--- Information supplied ---

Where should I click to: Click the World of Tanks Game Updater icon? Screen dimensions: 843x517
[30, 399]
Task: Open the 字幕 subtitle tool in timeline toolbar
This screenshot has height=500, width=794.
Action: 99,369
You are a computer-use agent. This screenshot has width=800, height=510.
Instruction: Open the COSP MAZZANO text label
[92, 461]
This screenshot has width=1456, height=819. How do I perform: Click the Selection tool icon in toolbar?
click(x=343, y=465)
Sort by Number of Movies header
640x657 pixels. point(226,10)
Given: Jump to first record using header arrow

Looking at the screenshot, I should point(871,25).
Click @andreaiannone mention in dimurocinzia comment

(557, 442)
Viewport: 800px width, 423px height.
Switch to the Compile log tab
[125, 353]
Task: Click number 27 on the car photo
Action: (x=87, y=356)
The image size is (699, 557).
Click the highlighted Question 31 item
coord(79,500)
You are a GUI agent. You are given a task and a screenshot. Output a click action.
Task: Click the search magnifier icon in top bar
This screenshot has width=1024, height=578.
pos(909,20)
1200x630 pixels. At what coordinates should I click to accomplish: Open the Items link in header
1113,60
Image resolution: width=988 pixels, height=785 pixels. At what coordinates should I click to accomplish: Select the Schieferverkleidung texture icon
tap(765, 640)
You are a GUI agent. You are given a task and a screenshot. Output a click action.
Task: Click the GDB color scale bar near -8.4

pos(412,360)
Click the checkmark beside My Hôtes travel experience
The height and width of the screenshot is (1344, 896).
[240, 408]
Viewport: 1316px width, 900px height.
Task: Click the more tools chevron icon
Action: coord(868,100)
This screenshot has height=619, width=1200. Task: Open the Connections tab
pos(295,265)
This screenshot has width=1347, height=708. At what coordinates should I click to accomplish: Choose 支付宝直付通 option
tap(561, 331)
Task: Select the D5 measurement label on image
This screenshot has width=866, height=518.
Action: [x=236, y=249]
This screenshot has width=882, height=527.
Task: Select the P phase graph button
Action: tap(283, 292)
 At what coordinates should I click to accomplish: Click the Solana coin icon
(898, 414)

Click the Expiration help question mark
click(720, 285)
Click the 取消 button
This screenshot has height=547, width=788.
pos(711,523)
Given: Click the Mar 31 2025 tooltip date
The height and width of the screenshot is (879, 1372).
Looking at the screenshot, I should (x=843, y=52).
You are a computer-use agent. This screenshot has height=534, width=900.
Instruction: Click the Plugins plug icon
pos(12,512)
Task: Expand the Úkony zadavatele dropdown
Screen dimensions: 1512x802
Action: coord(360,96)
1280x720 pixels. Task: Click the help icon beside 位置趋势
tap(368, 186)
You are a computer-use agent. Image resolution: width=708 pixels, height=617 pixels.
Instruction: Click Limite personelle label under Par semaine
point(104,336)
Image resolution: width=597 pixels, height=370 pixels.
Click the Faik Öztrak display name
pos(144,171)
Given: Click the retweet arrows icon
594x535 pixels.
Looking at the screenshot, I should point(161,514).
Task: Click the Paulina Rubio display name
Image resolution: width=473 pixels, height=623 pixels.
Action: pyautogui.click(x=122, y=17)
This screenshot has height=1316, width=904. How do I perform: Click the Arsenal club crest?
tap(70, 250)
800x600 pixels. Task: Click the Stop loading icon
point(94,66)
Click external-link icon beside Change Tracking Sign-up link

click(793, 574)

---

→ Directions:
Copy the data once more. Leave nothing out.

→ Exercise answer:
Where should I click to: Click the World of Tanks Game Updater icon? Screen dimensions: 843x517
[30, 399]
Task: Open the 字幕 subtitle tool in timeline toolbar
This screenshot has height=500, width=794.
Action: 99,369
You are a computer-use agent. This screenshot has width=800, height=510.
Instruction: Open the COSP MAZZANO text label
[92, 461]
This screenshot has width=1456, height=819. How do I perform: Click the Selection tool icon in toolbar?
click(x=343, y=465)
Sort by Number of Movies header
640x657 pixels. point(226,10)
Given: Jump to first record using header arrow

Looking at the screenshot, I should point(871,25).
Click @andreaiannone mention in dimurocinzia comment

(557, 442)
Viewport: 800px width, 423px height.
Switch to the Compile log tab
[125, 353]
Task: Click number 27 on the car photo
Action: (x=87, y=356)
The image size is (699, 557).
Click the highlighted Question 31 item
coord(79,500)
You are a GUI agent. You are given a task and a screenshot. Output a click action.
Task: Click the search magnifier icon in top bar
This screenshot has width=1024, height=578.
pos(909,20)
1200x630 pixels. At what coordinates should I click to accomplish: Open the Items link in header
1113,60
Image resolution: width=988 pixels, height=785 pixels. At what coordinates should I click to accomplish: Select the Schieferverkleidung texture icon
tap(765, 640)
You are a GUI agent. You are given a task and a screenshot. Output a click action.
Task: Click the GDB color scale bar near -8.4

pos(412,360)
Click the checkmark beside My Hôtes travel experience
The height and width of the screenshot is (1344, 896).
[240, 408]
Viewport: 1316px width, 900px height.
Task: Click the more tools chevron icon
Action: coord(868,100)
This screenshot has height=619, width=1200. Task: Open the Connections tab
pos(295,265)
This screenshot has width=1347, height=708. At what coordinates should I click to accomplish: Choose 支付宝直付通 option
tap(561, 331)
Task: Select the D5 measurement label on image
This screenshot has width=866, height=518.
Action: [x=236, y=249]
This screenshot has width=882, height=527.
Task: Select the P phase graph button
Action: tap(283, 292)
 At what coordinates should I click to accomplish: Click the Solana coin icon
(898, 414)

Click the Expiration help question mark
click(720, 285)
Click the 取消 button
This screenshot has height=547, width=788.
pos(711,523)
Given: Click the Mar 31 2025 tooltip date
The height and width of the screenshot is (879, 1372).
Looking at the screenshot, I should (x=843, y=52).
You are a computer-use agent. This screenshot has height=534, width=900.
Instruction: Click the Plugins plug icon
pos(12,512)
Task: Expand the Úkony zadavatele dropdown
Screen dimensions: 1512x802
Action: coord(360,96)
1280x720 pixels. Task: Click the help icon beside 位置趋势
tap(368, 186)
You are a computer-use agent. Image resolution: width=708 pixels, height=617 pixels.
Instruction: Click Limite personelle label under Par semaine
point(104,336)
Image resolution: width=597 pixels, height=370 pixels.
Click the Faik Öztrak display name
pos(144,171)
Given: Click the retweet arrows icon
594x535 pixels.
Looking at the screenshot, I should point(161,514).
Task: Click the Paulina Rubio display name
Image resolution: width=473 pixels, height=623 pixels.
Action: pyautogui.click(x=122, y=17)
This screenshot has height=1316, width=904. How do I perform: Click the Arsenal club crest?
tap(70, 250)
800x600 pixels. Task: Click the Stop loading icon
point(94,66)
Click external-link icon beside Change Tracking Sign-up link

click(793, 574)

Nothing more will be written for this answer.